[MATERIALS PROVIDED]
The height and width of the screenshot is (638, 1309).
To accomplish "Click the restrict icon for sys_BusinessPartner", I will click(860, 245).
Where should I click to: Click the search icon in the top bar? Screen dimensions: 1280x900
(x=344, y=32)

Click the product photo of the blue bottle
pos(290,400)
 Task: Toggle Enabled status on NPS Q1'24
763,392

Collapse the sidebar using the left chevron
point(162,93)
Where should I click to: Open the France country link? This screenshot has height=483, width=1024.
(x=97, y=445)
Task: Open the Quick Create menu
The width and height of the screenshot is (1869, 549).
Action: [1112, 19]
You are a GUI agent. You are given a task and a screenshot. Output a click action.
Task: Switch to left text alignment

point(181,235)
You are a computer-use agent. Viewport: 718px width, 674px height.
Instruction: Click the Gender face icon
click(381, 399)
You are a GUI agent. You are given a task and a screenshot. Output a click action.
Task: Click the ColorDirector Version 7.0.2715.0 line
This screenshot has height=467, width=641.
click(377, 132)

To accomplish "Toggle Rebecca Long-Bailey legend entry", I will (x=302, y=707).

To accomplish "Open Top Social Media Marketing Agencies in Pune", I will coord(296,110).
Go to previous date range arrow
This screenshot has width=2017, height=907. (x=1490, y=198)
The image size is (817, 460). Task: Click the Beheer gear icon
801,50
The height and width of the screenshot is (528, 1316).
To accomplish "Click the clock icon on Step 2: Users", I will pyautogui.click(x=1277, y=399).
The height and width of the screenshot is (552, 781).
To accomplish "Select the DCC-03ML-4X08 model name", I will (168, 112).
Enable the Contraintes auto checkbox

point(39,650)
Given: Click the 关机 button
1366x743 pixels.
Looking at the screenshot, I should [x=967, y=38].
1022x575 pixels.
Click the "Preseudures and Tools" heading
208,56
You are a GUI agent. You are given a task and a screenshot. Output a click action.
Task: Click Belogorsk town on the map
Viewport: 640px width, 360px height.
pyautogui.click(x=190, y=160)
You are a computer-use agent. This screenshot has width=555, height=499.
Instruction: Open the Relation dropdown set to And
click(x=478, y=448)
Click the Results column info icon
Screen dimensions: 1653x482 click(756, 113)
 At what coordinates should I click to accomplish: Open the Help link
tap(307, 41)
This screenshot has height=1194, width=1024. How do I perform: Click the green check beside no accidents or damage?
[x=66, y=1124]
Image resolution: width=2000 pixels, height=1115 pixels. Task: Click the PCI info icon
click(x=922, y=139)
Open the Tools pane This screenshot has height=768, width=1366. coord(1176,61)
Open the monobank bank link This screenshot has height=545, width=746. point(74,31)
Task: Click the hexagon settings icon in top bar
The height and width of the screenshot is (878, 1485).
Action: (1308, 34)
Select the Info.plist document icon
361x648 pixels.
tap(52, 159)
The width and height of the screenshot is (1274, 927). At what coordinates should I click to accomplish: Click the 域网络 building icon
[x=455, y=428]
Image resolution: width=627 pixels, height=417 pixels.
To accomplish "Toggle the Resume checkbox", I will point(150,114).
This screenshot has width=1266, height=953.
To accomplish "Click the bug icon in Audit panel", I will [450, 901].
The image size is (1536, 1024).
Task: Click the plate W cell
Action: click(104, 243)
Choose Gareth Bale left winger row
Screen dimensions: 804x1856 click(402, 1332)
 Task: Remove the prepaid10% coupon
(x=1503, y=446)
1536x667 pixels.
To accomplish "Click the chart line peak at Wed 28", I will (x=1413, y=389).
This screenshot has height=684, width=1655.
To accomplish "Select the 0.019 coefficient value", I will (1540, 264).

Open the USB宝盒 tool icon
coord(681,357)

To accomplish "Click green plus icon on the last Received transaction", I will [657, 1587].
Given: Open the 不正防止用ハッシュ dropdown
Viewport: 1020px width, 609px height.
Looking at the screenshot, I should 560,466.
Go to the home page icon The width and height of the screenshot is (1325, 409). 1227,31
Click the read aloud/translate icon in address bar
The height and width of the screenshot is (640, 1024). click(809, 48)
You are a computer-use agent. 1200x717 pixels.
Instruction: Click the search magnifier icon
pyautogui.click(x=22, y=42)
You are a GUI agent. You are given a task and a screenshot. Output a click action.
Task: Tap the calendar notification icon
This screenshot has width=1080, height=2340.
[/MATERIALS PROVIDED]
- PROBLEM TO WORK ON: Nothing added, nothing dropped: copy the data above.

- WRITTEN REPLY:
The height and width of the screenshot is (638, 1309).
To accomplish "Click the restrict icon for sys_BusinessPartner", I will click(860, 245).
Where should I click to: Click the search icon in the top bar? Screen dimensions: 1280x900
(x=344, y=32)

Click the product photo of the blue bottle
pos(290,400)
 Task: Toggle Enabled status on NPS Q1'24
763,392

Collapse the sidebar using the left chevron
point(162,93)
Where should I click to: Open the France country link? This screenshot has height=483, width=1024.
(x=97, y=445)
Task: Open the Quick Create menu
The width and height of the screenshot is (1869, 549).
Action: [1112, 19]
You are a GUI agent. You are given a task and a screenshot. Output a click action.
Task: Switch to left text alignment

point(181,235)
You are a computer-use agent. Viewport: 718px width, 674px height.
Instruction: Click the Gender face icon
click(381, 399)
You are a GUI agent. You are given a task and a screenshot. Output a click action.
Task: Click the ColorDirector Version 7.0.2715.0 line
This screenshot has height=467, width=641.
click(377, 132)

To accomplish "Toggle Rebecca Long-Bailey legend entry", I will (x=302, y=707).

To accomplish "Open Top Social Media Marketing Agencies in Pune", I will coord(296,110).
Go to previous date range arrow
This screenshot has width=2017, height=907. (x=1490, y=198)
The image size is (817, 460). Task: Click the Beheer gear icon
801,50
The height and width of the screenshot is (528, 1316).
To accomplish "Click the clock icon on Step 2: Users", I will pyautogui.click(x=1277, y=399).
The height and width of the screenshot is (552, 781).
To accomplish "Select the DCC-03ML-4X08 model name", I will (168, 112).
Enable the Contraintes auto checkbox

point(39,650)
Given: Click the 关机 button
1366x743 pixels.
Looking at the screenshot, I should [x=967, y=38].
1022x575 pixels.
Click the "Preseudures and Tools" heading
208,56
You are a GUI agent. You are given a task and a screenshot. Output a click action.
Task: Click Belogorsk town on the map
Viewport: 640px width, 360px height.
pyautogui.click(x=190, y=160)
You are a computer-use agent. This screenshot has width=555, height=499.
Instruction: Open the Relation dropdown set to And
click(x=478, y=448)
Click the Results column info icon
Screen dimensions: 1653x482 click(756, 113)
 At what coordinates should I click to accomplish: Open the Help link
tap(307, 41)
This screenshot has height=1194, width=1024. How do I perform: Click the green check beside no accidents or damage?
[x=66, y=1124]
Image resolution: width=2000 pixels, height=1115 pixels. Task: Click the PCI info icon
click(x=922, y=139)
Open the Tools pane This screenshot has height=768, width=1366. coord(1176,61)
Open the monobank bank link This screenshot has height=545, width=746. point(74,31)
Task: Click the hexagon settings icon in top bar
The height and width of the screenshot is (878, 1485).
Action: (1308, 34)
Select the Info.plist document icon
361x648 pixels.
tap(52, 159)
The width and height of the screenshot is (1274, 927). At what coordinates should I click to accomplish: Click the 域网络 building icon
[x=455, y=428]
Image resolution: width=627 pixels, height=417 pixels.
To accomplish "Toggle the Resume checkbox", I will point(150,114).
This screenshot has width=1266, height=953.
To accomplish "Click the bug icon in Audit panel", I will [450, 901].
The image size is (1536, 1024).
Task: Click the plate W cell
Action: click(104, 243)
Choose Gareth Bale left winger row
Screen dimensions: 804x1856 click(402, 1332)
 Task: Remove the prepaid10% coupon
(x=1503, y=446)
1536x667 pixels.
To accomplish "Click the chart line peak at Wed 28", I will (x=1413, y=389).
This screenshot has height=684, width=1655.
To accomplish "Select the 0.019 coefficient value", I will (1540, 264).

Open the USB宝盒 tool icon
coord(681,357)

To accomplish "Click green plus icon on the last Received transaction", I will [657, 1587].
Given: Open the 不正防止用ハッシュ dropdown
Viewport: 1020px width, 609px height.
Looking at the screenshot, I should 560,466.
Go to the home page icon The width and height of the screenshot is (1325, 409). 1227,31
Click the read aloud/translate icon in address bar
The height and width of the screenshot is (640, 1024). click(809, 48)
You are a computer-use agent. 1200x717 pixels.
Instruction: Click the search magnifier icon
pyautogui.click(x=22, y=42)
You are a GUI agent. You are given a task and a screenshot. Output a click action.
Task: Tap the calendar notification icon
This screenshot has width=1080, height=2340.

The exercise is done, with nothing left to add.